Morphology of the cells within the inferior temporal gyrus that project to the prefrontal cortex in the macaque monkey

Abstract

The primate neocortex possesses an extraordinary degree of regional specialization. Virtually all cortical functions are dependent upon a complex system of reciprocal connections between related cortical regions that allow for distributed information processing. Although some aspects of the organization of these corticocortical projections are understood, little is known about the morphology and afferents to the cells of origin of long corticocortical projections in primates. We combined intracellular injection of Lucifer Yellow (LY) in fixed tissue with in vivo retrograde transport of fast blue to study the dendritic morphology of neurons within the inferior temporal gyrus (ITG) and the superior temporal sulcus (STS) that furnish corticocortical projections to the prefrontal cortex.
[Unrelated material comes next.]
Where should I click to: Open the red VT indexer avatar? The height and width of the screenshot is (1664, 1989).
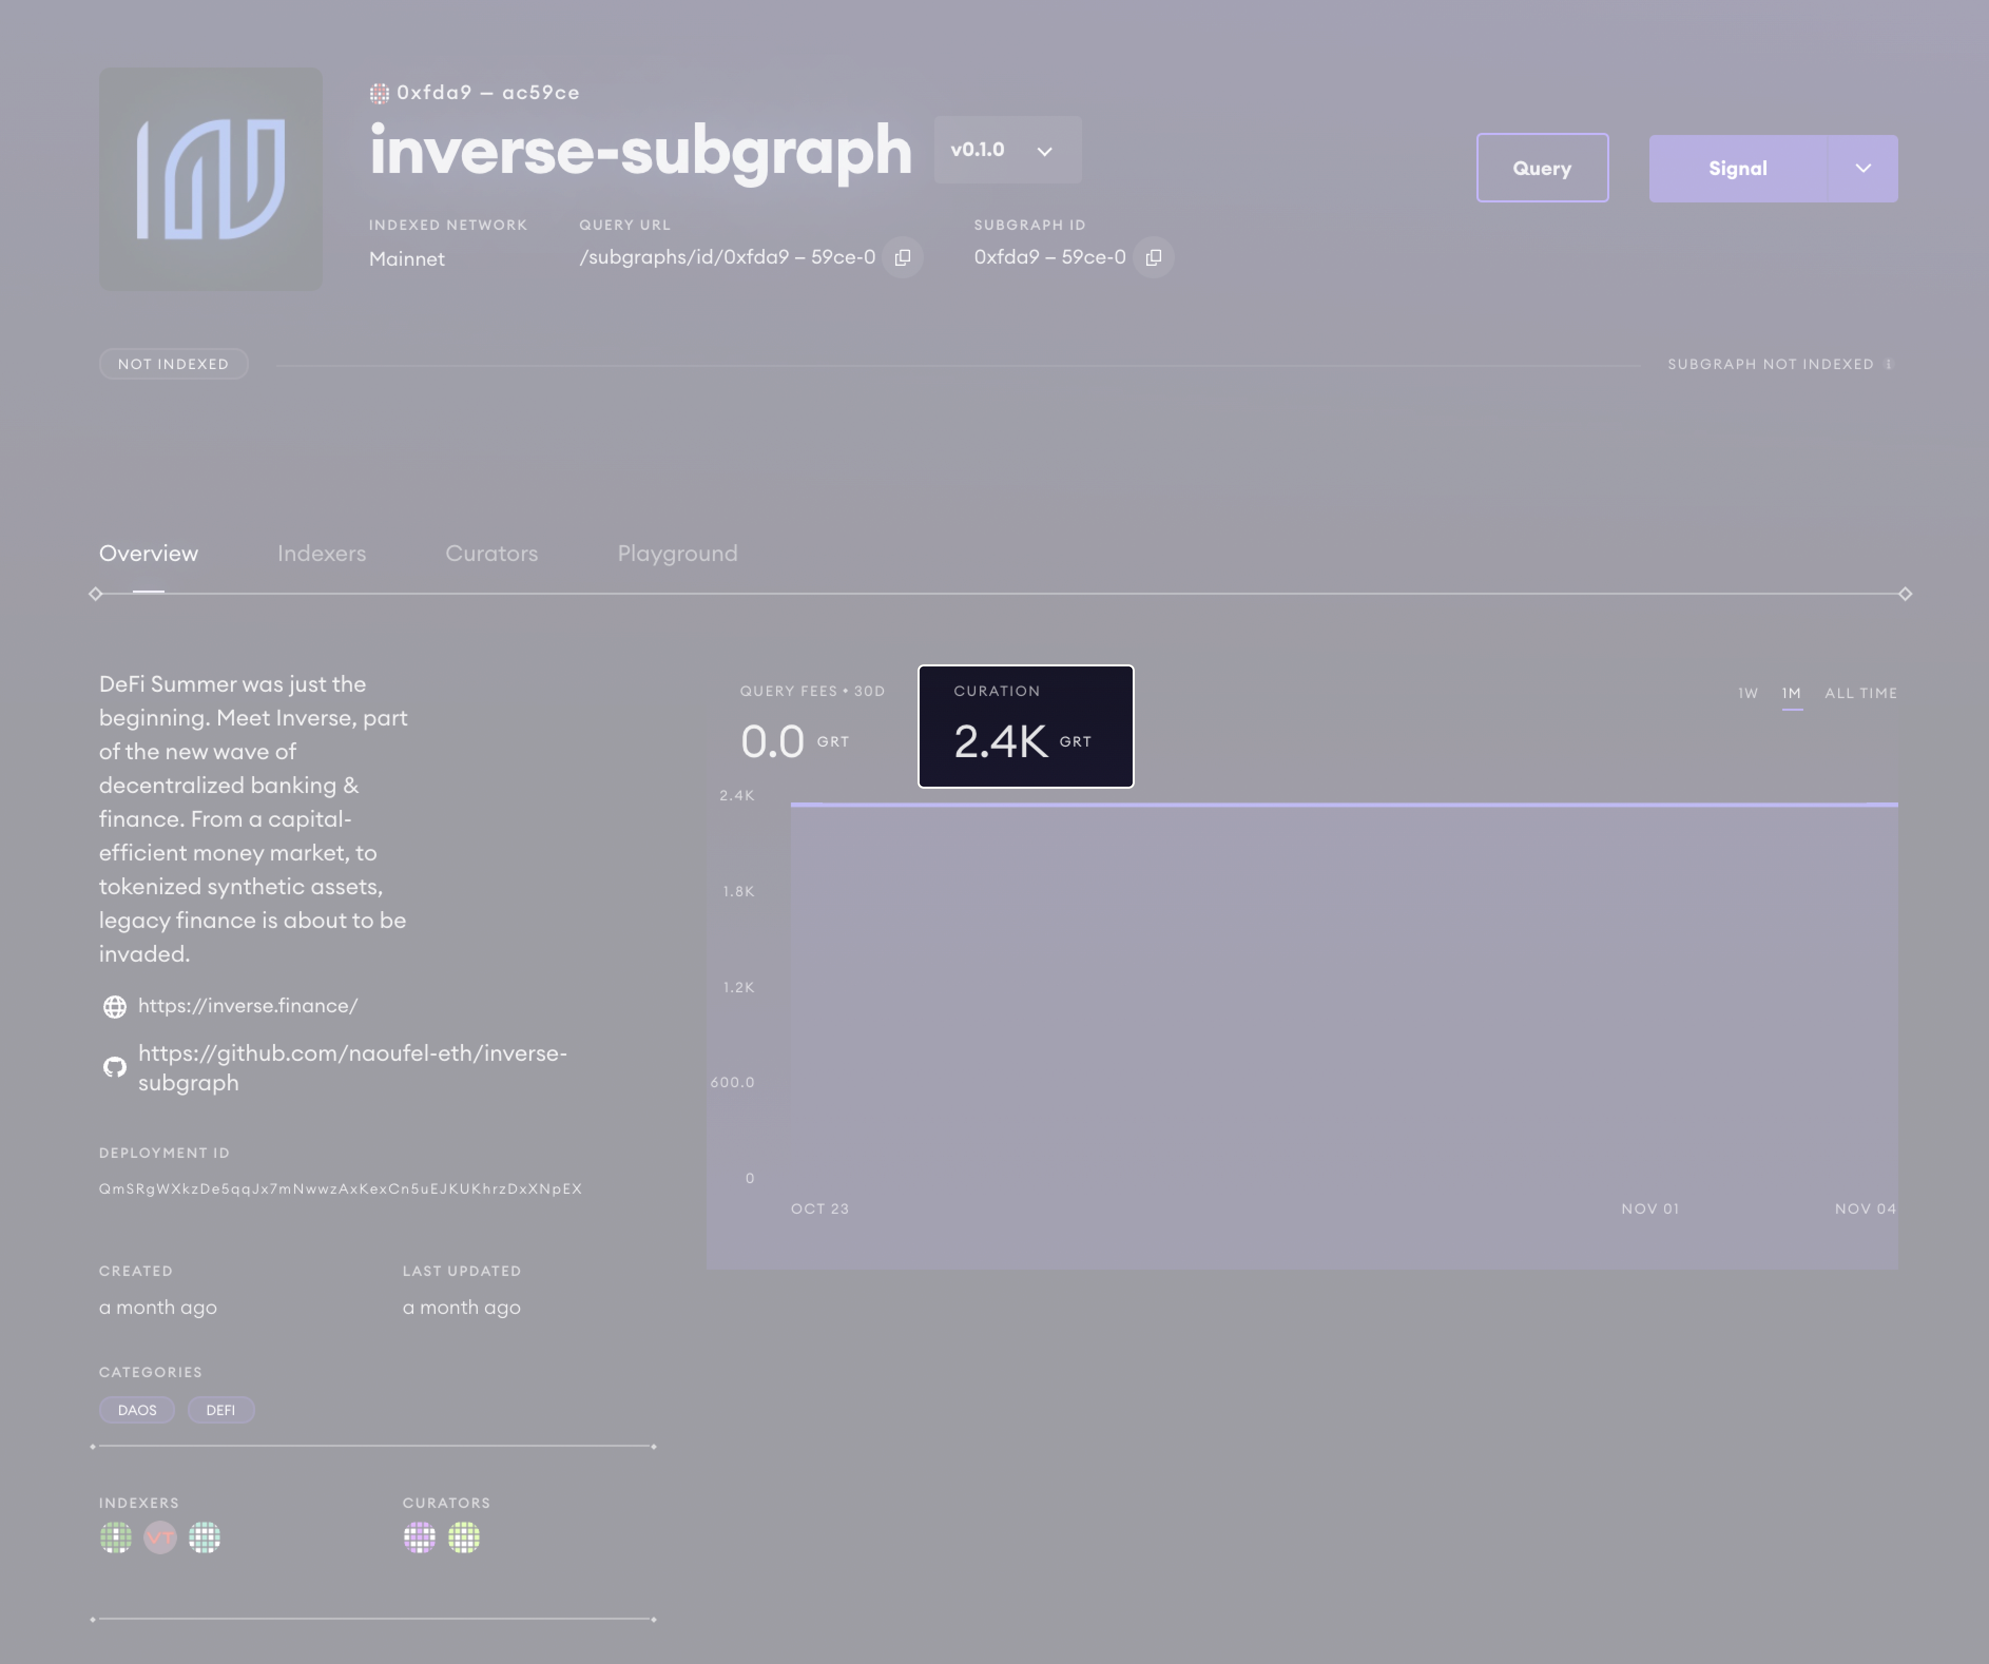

The fast blue retrogradely labeled cells formed two clearly defined bands within the inferior temporal cortex: a supragranular band that corresponded to layer III, and an infragranular band that corresponded to layers V and VI. After Lucifer Yellow intracellular filling, these retrogradely labeled cells projecting to the prefrontal cortex were found to be morphologically very heterogeneous. Although all filled cells had spiny dendrites, they presented a wide range of cell body sizes and dendritic tree morphologies. In layer III, the majority of cells were typical pyramids of various sizes. In layers V–VI, numerous typical pyramidal cells were present. In addition, significant numbers of modified pyramidal forms were found, including vertical and horizontal fusiform cells, asymmetrical pyramids and multipolar cells. The entire dendritic arbor of individual subtypes in layers III, V, and VI was restricted to a few cortical layers, but as a group these cells had dendrites spanning the whole cortical depth. We suggest that corticocortically projecting cells are distinct from subcortically projecting cells and consist of a defined set of morphological and functional subgroups, each of which is driven by a distinct set of afferents and likely possesses different response properties.